> _Problem_
Each line below must be transcribed with no word changed.

> _Records_
------------------------------------
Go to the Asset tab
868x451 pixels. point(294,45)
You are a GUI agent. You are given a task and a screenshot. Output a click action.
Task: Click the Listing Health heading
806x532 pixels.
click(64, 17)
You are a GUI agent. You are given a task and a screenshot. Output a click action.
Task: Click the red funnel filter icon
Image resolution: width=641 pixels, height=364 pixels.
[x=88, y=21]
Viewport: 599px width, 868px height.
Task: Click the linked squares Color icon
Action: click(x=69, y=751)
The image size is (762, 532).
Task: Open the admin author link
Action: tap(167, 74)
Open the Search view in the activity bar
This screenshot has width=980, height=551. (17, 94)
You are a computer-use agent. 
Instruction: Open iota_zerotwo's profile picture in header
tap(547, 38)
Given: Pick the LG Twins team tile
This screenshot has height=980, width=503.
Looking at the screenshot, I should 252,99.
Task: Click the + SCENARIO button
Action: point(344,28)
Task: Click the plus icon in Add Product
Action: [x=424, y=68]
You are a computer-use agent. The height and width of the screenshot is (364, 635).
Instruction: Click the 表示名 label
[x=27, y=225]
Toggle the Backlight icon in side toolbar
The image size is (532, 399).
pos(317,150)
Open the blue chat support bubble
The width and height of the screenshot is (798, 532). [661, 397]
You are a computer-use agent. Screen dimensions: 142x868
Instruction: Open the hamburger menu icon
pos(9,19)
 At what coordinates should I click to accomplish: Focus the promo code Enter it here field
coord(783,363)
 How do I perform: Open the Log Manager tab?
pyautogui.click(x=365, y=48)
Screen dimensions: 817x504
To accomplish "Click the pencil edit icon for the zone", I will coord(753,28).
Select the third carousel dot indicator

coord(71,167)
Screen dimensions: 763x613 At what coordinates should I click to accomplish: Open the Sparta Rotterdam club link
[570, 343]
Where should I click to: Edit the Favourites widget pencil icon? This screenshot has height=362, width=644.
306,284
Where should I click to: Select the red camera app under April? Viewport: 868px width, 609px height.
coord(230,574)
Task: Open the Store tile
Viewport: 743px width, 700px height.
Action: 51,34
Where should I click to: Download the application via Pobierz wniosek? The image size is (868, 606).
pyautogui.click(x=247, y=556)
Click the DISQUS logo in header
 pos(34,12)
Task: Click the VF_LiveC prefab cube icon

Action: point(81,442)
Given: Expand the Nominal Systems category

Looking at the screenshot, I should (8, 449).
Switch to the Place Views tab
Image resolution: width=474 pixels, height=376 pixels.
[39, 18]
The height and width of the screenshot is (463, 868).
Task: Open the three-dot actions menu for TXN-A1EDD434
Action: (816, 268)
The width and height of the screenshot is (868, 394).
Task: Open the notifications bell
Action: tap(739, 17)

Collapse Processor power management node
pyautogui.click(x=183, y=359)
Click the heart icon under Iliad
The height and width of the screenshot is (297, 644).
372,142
------------------------------------
> _Your solution_
Go to the Asset tab
868x451 pixels. point(294,45)
You are a GUI agent. You are given a task and a screenshot. Output a click action.
Task: Click the Listing Health heading
806x532 pixels.
click(64, 17)
You are a GUI agent. You are given a task and a screenshot. Output a click action.
Task: Click the red funnel filter icon
Image resolution: width=641 pixels, height=364 pixels.
[x=88, y=21]
Viewport: 599px width, 868px height.
Task: Click the linked squares Color icon
Action: click(x=69, y=751)
The image size is (762, 532).
Task: Open the admin author link
Action: tap(167, 74)
Open the Search view in the activity bar
This screenshot has width=980, height=551. (17, 94)
You are a computer-use agent. 
Instruction: Open iota_zerotwo's profile picture in header
tap(547, 38)
Given: Pick the LG Twins team tile
This screenshot has height=980, width=503.
Looking at the screenshot, I should 252,99.
Task: Click the + SCENARIO button
Action: point(344,28)
Task: Click the plus icon in Add Product
Action: [x=424, y=68]
You are a computer-use agent. The height and width of the screenshot is (364, 635).
Instruction: Click the 表示名 label
[x=27, y=225]
Toggle the Backlight icon in side toolbar
The image size is (532, 399).
pos(317,150)
Open the blue chat support bubble
The width and height of the screenshot is (798, 532). [661, 397]
You are a computer-use agent. Screen dimensions: 142x868
Instruction: Open the hamburger menu icon
pos(9,19)
 At what coordinates should I click to accomplish: Focus the promo code Enter it here field
coord(783,363)
 How do I perform: Open the Log Manager tab?
pyautogui.click(x=365, y=48)
Screen dimensions: 817x504
To accomplish "Click the pencil edit icon for the zone", I will coord(753,28).
Select the third carousel dot indicator

coord(71,167)
Screen dimensions: 763x613 At what coordinates should I click to accomplish: Open the Sparta Rotterdam club link
[570, 343]
Where should I click to: Edit the Favourites widget pencil icon? This screenshot has height=362, width=644.
306,284
Where should I click to: Select the red camera app under April? Viewport: 868px width, 609px height.
coord(230,574)
Task: Open the Store tile
Viewport: 743px width, 700px height.
Action: 51,34
Where should I click to: Download the application via Pobierz wniosek? The image size is (868, 606).
pyautogui.click(x=247, y=556)
Click the DISQUS logo in header
 pos(34,12)
Task: Click the VF_LiveC prefab cube icon

Action: point(81,442)
Given: Expand the Nominal Systems category

Looking at the screenshot, I should (8, 449).
Switch to the Place Views tab
Image resolution: width=474 pixels, height=376 pixels.
[39, 18]
The height and width of the screenshot is (463, 868).
Task: Open the three-dot actions menu for TXN-A1EDD434
Action: (816, 268)
The width and height of the screenshot is (868, 394).
Task: Open the notifications bell
Action: tap(739, 17)

Collapse Processor power management node
pyautogui.click(x=183, y=359)
Click the heart icon under Iliad
The height and width of the screenshot is (297, 644).
372,142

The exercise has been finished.